In our normal routines, managers attempt to plan every detail of a project to ensure success. Life, on the other hand, is always interfering with that plan and presents us with an unlimited supply of disasters and the occasional crisis.
I believe all of us are bombarded with these situations from time to time. They may show themselves in the form of a crisis at work (the data center has lost power) or something less significant at home (the washing machine won’t drain). The way that we manage these situations, big or small, are all opportunities to refine our skills, while learning lessons so that we can do better the next time.
It’s an interesting phenomenon that disasters will always attract a crowd. This was going to be beneficial in getting our road cleared as we needed several people to get the task done. I admitted that I had no lumber-jack training but felt confident enough to start cutting limbs if others would haul them away. A couple of youngsters agreed and we began making progress.
Who is in charge?
How many of us have been placed in the middle of a project only to find out that nobody is in charge? Or perhaps, discovered that the person in charge is the wrong person for the job? This is often the result of ego or fear that stepping aside will demonstrate weakness. Perhaps our latest arrival was more qualified to move this tree, but we already had people on the scene. Were we really going to let some stranger take over?
A leader must realize that others may have better skills or resources to complete a job and, therefore, be willing to step aside and serve in an alternate form. A leader wants what is best for the team. I’m certain that our original plan would have eventually prevailed, but our new addition suggested that we proceed faster and with the goal of removing the entire tree.
Reallocation of resources
A leader should always be willing to “jump in” wherever his people need help.
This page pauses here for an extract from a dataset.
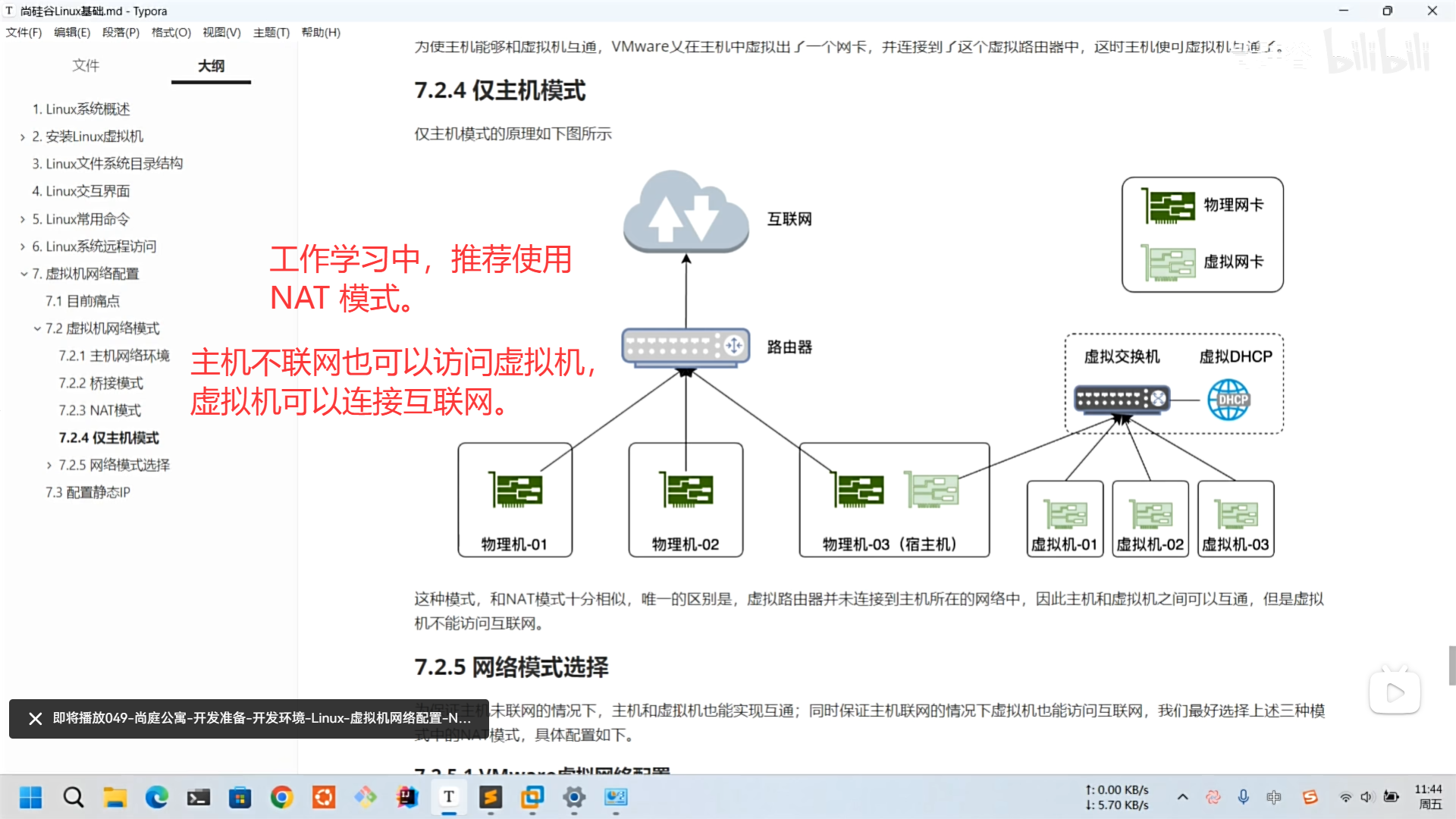The height and width of the screenshot is (819, 1456).
Task: Open VMware Workstation taskbar icon
Action: pos(532,797)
I have had projects in which I bounced from testing a back-out plan to rebooting servers to ordering pizza all in the same shift. Remember, there are no small jobs. The most menial of all tasks will eventually derail an entire plan if it is not dealt with accordingly.
Proper project management should always include continuity plans and safety stops. Each project will have its own unique set of requirements. While a typical information technology project would require access to daily data backups, a utility migration might require an on-site generator be available. Every project should, at minimum, have the plans in place to account for the safety of the people and the products effected.
No project should be filed away without a review of the process. Noting what worked well and what could have been done better is how we learn to make future tasks easier. Many people find relief in discussing the process and reflecting on their roles while others appreciate the opportunity to thank those who helped make it possible. Closure is the final aspect and should never be overlooked for the sake of moving onto the next crisis/project.